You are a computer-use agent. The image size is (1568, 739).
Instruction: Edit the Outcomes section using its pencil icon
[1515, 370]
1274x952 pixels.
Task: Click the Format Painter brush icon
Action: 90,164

→ **DIRECTIONS FOR THIS TASK**
Leave out every line ahead of the one containing "Instruction: Edit the" and print the rest of the listing exactly.

→ **ANSWER TO THIS PROBLEM**
Instruction: Edit the Outcomes section using its pencil icon
[1515, 370]
1274x952 pixels.
Task: Click the Format Painter brush icon
Action: 90,164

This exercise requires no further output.